A fim de caminhar no processo de elaboração de uma política que considere tanto os aspectos jurídicos quanto os direitos e desejos das populações negra, parda e indígena do Sul da Bahia e de todos nós, cidadãos e cidadãs comprometidos(as) com a reparação histórica e a justiça social, a UFSB procedeu conforme as instruções legais disponíveis. Para isso, seguiu o trâmite comum, que prevê a formalização do processo após as denúncias, seguida da instauração de uma Comissão de Sindicância e da apreciação do resumo do relatório resultado da sindicância pelo órgão máximo da Universidade, o Conselho Superior Universitário (Consuni). Após isso, foram feitos encaminhamentos para providências. Vale registrar que processos dessa natureza devem ocorrer em sigilo, por determinação da Lei 8.112/1990.
Observou-se que todas as denúncias protocoladas faziam referência a situações semelhantes de uso indevido das vagas destinadas às Cotas para Medicina, único curso de segundo ciclo que teve mais candidatos(as) do que vagas. Por isso, elas foram apensadas num só processo, que levou à composição da referida Comissão de Sindicância Investigativa (CSI). Após todo o trâmite legal interno, o Consuni deliberou pela criação de uma Comissão Especial, que emitirá parecer final sobre os indícios levantados pela CSI.
O Consuni decidiu que a Comissão de Políticas Afirmativas (CPAf), órgão consultivo e deliberativo no âmbito da Pró-Reitoria de Sustentabilidade e Integração Social (PROSIS) da UFSB, teria a incumbência de sugerir nomes para a constituição da Comissão Especial, composta por cinco membros titulares e cinco suplentes, a fim de dar prosseguimento aos trabalhos iniciados pela CSI. O trabalho da CPAf também envolve a elaboração da minuta de uma Resolução, com o objetivo de criar um instrumento permanente de acompanhamento e de heteroidentificação dos processos seletivos a serem realizados e/ou das denúncias acerca de processos anteriores protocoladas na Universidade.

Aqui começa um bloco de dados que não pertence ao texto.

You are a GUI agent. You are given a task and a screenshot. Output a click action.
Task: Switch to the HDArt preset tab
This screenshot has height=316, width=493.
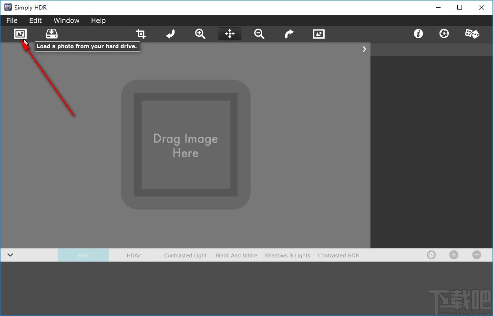pos(134,255)
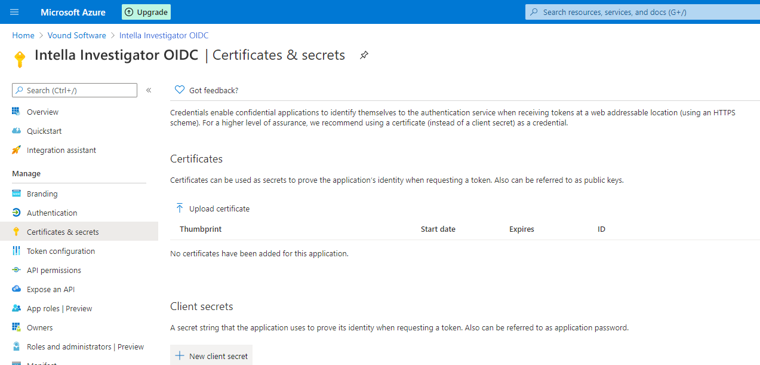Open the Azure portal hamburger menu
The height and width of the screenshot is (365, 760).
[14, 11]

Paralelamente, foi realizado, pela PROSIS, um minicurso aberto a servidores(as) e discentes interessados(as) pela temática. Para o futuro próximo, outras ações estão sendo planejadas, com envolvimento de pessoas, grupos e entidades da instituição e do território.
Ainda no que diz respeito a tentativas de ocupação indevida de vagas, caso comprovadas após a conclusão dos processos internos, a Reitoria confirma o que já foi divulgado em outras ocasiões: as sanções serão aplicadas em consonância com as disposições legais. Sobre casos que tramitam em instâncias externas à esfera institucional, mesmo que envolvam membros da comunidade acadêmica, a Universidade não dispõe de meios que a amparem legalmente para se pronunciar ou mesmo tomar medidas oficiais.